问题
I'd like to separate each letter or symbol in a string for composing a new data.frame
with dimension equals the number of letters. I tried to use the function separate
from tidyr
package, but the result is not desired.
df <- data.frame(x = c('house', 'mouse'), y = c('count', 'apple'), stringsAsFactors = F)
unexpected result
df[1, ] %>% separate(x, c('A1', 'A2', 'A3', 'A4', 'A5'), sep ='')
A1 A2 A3 A4 A5 y
1 <NA> <NA> <NA> <NA> <NA> count
Expected output
A1 A2 A3 A4 A5
h o u s e
m o u s e
Solutions using stringr
are welcome.
回答1:
We can use regex lookaround in sep
to match the boundary between each character
library(dplyr)
library(tidyr)

Set of tasks
1) In two sentences, summarize the thread on splitting strings into letters in R.
2) Write a continuation of the thread on splitting strings into letters in R, picking up after its final line.
The lines after this point have no connection to the thread on splitting strings into letters.

Data excerpt

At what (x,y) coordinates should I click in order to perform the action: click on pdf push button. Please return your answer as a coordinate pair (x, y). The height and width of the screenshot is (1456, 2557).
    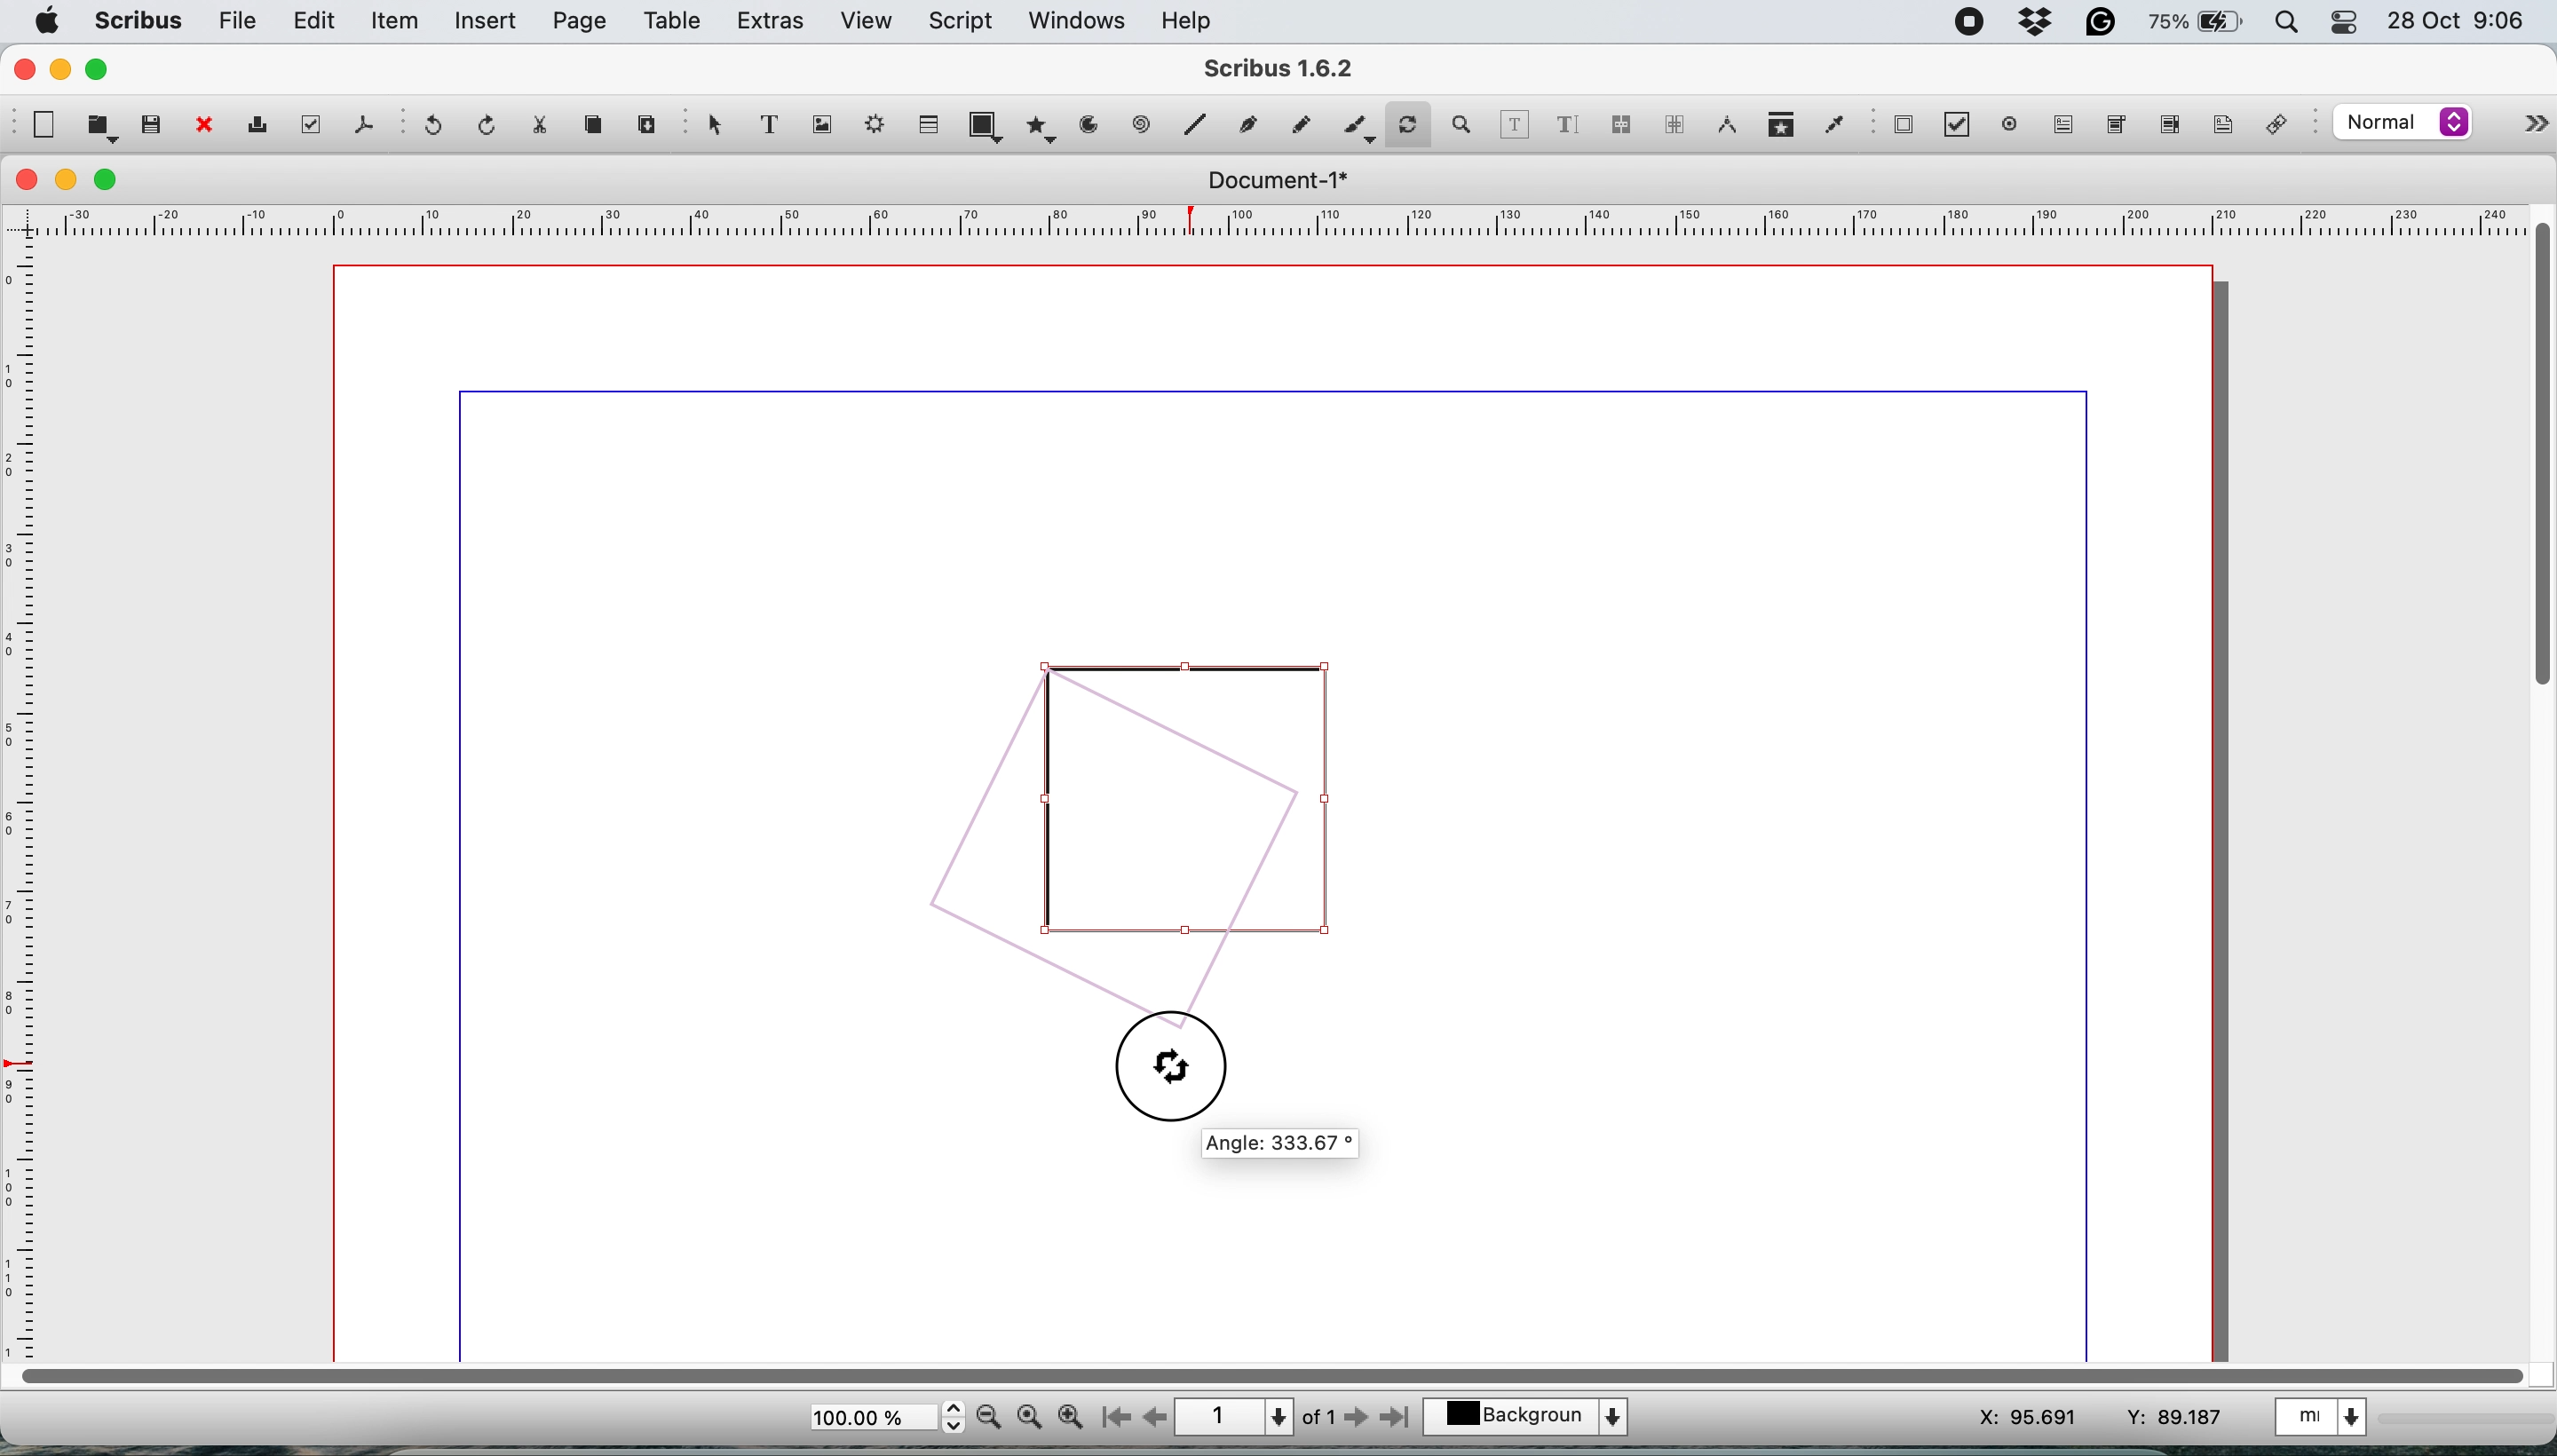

Responses to the exercise
1) The asker wants to split each letter of the strings in a data frame into separate columns, but calling separate() from the tidyr package with sep = '' returned only NA values instead of the letters. A reply proposes using a regex lookaround in sep to match the boundary between each character, loading the dplyr and tidyr libraries.

2)
library(stringr)
df %>%
select(x) %>%
separate(x, into = str_c("A", 1:5), sep= "(?<=[a-z])(?=[a-z])")
# A1 A2 A3 A4 A5
#1 h o u s e
#2 m o u s e
回答2:
A solution in base
would be:
do.call(rbind , sapply(df$x, function(col) strsplit(col, "")))
# [,1] [,2] [,3] [,4] [,5]
# house "h" "o" "u" "s" "e"
# mouse "m" "o" "u" "s" "e"
回答3:
We can use cSplit
from splitstackshape
with stripWhite = FALSE
and sep = ""
to split every letter in a column.
splitstackshape::cSplit(df, "x", sep = "", stripWhite = FALSE)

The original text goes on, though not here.